:: Task requirements ::
Reproduce verbatim the line in which "Click the 6316 X-axis maximum label" occurs, together with each line that follows it to the end of the listing, and nothing more.

------------------------------

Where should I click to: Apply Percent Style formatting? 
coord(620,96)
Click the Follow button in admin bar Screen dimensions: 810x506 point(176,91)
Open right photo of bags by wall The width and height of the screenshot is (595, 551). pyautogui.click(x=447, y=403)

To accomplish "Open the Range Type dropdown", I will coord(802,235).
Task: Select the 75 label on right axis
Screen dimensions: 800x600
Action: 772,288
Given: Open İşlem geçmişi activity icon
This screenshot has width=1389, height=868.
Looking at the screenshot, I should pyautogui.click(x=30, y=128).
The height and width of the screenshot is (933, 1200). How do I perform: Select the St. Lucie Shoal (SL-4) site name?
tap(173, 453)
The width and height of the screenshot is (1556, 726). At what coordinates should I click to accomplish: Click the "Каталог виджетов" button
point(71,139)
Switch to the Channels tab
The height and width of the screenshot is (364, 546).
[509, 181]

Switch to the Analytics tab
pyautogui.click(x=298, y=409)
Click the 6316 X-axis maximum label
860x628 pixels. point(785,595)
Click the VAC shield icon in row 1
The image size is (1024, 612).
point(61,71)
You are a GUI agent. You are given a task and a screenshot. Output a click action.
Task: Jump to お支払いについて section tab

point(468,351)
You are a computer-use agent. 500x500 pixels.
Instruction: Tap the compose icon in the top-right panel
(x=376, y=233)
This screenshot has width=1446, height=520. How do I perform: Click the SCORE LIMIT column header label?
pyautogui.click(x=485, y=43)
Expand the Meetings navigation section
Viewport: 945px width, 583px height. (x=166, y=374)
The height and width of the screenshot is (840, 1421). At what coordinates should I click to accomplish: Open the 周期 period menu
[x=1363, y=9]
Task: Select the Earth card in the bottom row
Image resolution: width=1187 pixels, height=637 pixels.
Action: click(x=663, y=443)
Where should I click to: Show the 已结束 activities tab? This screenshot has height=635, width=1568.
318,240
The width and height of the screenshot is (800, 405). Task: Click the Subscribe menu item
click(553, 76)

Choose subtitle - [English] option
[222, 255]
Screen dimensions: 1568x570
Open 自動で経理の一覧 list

------------------------------

:: Output of the exercise ::
Click the 6316 X-axis maximum label
860x628 pixels. point(785,595)
Click the VAC shield icon in row 1
The image size is (1024, 612).
point(61,71)
You are a GUI agent. You are given a task and a screenshot. Output a click action.
Task: Jump to お支払いについて section tab

point(468,351)
You are a computer-use agent. 500x500 pixels.
Instruction: Tap the compose icon in the top-right panel
(x=376, y=233)
This screenshot has width=1446, height=520. How do I perform: Click the SCORE LIMIT column header label?
pyautogui.click(x=485, y=43)
Expand the Meetings navigation section
Viewport: 945px width, 583px height. (x=166, y=374)
The height and width of the screenshot is (840, 1421). At what coordinates should I click to accomplish: Open the 周期 period menu
[x=1363, y=9]
Task: Select the Earth card in the bottom row
Image resolution: width=1187 pixels, height=637 pixels.
Action: click(x=663, y=443)
Where should I click to: Show the 已结束 activities tab? This screenshot has height=635, width=1568.
318,240
The width and height of the screenshot is (800, 405). Task: Click the Subscribe menu item
click(553, 76)

Choose subtitle - [English] option
[222, 255]
Screen dimensions: 1568x570
Open 自動で経理の一覧 list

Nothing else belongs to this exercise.